Task statement
Show every line of the data below that includes the word "give".

Collected data entries
· · · · ·

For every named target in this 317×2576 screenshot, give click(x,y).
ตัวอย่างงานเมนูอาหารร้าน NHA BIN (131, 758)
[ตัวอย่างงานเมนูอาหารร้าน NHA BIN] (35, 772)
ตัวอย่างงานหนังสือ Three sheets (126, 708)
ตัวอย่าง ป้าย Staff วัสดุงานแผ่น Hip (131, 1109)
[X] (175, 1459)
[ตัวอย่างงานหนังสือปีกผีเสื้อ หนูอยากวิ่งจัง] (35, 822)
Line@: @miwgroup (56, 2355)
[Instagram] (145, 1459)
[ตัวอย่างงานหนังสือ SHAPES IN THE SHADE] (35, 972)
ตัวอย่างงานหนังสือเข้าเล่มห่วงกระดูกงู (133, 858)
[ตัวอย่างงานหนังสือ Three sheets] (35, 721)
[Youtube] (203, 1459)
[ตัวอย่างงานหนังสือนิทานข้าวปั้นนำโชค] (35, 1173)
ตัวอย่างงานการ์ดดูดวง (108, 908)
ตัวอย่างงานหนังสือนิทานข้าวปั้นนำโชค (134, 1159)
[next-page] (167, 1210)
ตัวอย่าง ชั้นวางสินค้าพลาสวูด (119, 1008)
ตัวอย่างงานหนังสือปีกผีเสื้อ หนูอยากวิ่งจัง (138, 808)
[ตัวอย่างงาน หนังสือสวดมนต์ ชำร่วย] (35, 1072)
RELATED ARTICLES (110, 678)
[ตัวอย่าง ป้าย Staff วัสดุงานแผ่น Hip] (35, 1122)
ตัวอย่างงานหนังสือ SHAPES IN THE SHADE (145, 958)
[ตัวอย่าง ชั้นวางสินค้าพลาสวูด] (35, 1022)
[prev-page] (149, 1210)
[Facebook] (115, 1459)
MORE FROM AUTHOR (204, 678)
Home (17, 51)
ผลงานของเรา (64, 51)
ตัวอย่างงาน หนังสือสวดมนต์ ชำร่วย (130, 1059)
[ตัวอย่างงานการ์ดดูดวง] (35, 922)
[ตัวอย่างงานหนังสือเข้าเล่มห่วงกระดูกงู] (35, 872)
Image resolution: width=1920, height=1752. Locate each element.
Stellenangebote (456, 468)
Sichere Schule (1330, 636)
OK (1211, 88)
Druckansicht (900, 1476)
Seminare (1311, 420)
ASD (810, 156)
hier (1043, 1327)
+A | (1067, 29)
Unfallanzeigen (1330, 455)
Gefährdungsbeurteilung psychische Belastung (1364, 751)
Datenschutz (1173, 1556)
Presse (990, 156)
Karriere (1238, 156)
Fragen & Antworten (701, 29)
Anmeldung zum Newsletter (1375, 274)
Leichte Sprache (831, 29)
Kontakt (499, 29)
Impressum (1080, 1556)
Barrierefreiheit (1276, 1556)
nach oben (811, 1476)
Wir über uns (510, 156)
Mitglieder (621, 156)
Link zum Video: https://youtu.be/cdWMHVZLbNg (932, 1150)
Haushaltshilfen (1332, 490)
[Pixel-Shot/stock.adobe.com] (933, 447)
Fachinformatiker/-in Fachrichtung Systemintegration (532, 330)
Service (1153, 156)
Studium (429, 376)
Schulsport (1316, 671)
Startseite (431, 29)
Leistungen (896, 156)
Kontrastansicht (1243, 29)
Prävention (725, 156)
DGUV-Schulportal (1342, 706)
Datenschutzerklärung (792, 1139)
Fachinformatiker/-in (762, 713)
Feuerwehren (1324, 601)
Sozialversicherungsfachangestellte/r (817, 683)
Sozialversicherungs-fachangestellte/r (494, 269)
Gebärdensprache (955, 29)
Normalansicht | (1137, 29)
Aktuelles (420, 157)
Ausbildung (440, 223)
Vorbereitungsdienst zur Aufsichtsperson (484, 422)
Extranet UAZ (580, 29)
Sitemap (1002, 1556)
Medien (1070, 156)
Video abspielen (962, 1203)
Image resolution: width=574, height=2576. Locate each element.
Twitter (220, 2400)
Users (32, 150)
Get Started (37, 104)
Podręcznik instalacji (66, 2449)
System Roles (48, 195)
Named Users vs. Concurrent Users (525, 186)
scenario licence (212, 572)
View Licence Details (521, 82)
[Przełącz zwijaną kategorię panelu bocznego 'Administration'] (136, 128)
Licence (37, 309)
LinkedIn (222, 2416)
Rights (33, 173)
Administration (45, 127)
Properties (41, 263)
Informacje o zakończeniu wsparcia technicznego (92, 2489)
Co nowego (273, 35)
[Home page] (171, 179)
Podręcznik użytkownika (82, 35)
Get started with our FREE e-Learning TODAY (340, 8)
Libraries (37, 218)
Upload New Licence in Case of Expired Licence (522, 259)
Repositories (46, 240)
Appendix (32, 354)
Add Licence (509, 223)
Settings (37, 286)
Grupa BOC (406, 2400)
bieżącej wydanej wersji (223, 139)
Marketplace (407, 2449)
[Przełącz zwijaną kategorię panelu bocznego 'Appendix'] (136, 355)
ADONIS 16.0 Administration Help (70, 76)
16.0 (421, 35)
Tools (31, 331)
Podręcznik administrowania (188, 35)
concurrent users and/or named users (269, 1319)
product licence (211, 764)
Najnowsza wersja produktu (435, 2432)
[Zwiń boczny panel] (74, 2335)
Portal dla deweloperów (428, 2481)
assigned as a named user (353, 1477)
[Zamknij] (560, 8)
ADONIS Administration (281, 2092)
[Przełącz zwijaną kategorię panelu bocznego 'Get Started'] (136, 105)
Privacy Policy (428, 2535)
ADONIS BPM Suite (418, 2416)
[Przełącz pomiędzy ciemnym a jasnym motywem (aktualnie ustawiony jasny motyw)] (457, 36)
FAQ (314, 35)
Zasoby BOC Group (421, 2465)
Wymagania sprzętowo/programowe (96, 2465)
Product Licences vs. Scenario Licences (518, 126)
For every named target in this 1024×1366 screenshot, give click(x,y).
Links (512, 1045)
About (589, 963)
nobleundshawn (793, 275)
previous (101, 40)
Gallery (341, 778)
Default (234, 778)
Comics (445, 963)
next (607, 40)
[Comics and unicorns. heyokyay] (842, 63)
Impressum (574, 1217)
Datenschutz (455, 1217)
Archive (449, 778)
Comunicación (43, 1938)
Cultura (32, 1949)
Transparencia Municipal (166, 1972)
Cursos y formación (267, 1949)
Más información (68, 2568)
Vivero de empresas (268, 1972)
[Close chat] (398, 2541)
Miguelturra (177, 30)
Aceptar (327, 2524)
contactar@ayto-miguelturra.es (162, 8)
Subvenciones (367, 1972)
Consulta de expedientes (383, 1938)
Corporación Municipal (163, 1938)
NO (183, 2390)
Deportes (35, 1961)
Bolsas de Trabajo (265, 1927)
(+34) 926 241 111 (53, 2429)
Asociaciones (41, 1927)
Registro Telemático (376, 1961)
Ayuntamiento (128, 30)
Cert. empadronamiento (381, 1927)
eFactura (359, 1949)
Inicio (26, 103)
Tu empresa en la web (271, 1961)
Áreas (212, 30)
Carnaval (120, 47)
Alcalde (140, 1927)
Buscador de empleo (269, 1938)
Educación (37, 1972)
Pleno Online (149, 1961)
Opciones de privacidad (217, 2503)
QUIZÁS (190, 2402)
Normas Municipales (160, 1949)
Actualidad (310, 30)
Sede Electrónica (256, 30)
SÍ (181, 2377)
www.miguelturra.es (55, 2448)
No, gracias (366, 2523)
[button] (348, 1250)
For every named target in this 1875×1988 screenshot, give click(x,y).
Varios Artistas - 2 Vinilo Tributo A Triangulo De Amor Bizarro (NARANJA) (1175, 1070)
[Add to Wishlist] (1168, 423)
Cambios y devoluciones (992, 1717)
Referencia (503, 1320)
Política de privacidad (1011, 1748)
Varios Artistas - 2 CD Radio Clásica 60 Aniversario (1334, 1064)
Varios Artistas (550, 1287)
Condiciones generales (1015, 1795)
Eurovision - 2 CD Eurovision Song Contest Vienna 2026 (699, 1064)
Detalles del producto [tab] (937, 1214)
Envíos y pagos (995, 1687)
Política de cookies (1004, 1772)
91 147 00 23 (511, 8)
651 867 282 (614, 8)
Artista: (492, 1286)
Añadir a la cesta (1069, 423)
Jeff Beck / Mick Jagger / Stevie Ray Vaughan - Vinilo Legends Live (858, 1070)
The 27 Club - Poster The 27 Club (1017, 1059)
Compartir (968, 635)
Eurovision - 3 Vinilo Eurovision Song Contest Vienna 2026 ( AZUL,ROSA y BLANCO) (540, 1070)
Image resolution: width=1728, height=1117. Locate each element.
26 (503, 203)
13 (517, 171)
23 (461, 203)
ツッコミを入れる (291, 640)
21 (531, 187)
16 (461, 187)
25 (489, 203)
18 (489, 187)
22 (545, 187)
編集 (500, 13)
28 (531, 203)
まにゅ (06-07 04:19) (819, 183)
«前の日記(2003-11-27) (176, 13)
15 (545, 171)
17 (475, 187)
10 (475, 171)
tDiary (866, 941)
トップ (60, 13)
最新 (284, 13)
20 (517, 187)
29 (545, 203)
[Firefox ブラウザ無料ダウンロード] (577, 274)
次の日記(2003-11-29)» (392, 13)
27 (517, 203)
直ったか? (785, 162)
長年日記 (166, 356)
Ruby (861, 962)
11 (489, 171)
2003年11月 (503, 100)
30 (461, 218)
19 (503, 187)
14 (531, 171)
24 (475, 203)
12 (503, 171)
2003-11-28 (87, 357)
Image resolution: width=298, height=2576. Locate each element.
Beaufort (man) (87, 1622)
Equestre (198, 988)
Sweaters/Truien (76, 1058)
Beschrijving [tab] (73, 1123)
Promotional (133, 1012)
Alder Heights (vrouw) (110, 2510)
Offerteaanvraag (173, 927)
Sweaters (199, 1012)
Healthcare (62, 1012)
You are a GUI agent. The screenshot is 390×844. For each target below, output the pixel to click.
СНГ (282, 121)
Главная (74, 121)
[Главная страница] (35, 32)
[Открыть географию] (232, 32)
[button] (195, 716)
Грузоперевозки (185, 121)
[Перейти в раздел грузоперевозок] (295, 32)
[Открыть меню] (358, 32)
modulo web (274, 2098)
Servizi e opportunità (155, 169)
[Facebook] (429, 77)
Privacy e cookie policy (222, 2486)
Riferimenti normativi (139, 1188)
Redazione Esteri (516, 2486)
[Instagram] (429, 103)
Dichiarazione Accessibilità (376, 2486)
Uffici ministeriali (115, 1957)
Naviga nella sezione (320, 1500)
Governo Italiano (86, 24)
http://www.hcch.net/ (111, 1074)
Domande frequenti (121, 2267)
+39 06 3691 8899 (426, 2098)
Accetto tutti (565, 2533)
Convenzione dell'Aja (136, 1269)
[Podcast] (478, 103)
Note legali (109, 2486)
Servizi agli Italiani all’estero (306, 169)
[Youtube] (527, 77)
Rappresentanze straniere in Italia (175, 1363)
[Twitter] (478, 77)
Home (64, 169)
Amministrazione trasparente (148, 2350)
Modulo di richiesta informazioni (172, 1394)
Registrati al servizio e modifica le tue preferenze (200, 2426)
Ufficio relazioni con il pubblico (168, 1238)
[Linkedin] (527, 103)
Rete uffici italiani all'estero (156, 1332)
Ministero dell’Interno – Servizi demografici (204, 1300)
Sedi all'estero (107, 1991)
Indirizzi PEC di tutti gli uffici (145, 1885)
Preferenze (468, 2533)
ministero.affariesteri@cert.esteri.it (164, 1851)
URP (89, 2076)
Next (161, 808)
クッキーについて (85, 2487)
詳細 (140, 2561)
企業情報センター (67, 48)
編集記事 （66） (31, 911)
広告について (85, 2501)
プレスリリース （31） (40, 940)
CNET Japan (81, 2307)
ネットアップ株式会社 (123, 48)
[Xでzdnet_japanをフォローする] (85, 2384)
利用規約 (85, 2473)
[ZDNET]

· · · · ·

Response to this exercise
For every named target in this 317×2576 screenshot, give click(x,y).
For every named target in this 1024×1366 screenshot, give click(x,y).
For every named target in this 1875×1988 screenshot, give click(x,y).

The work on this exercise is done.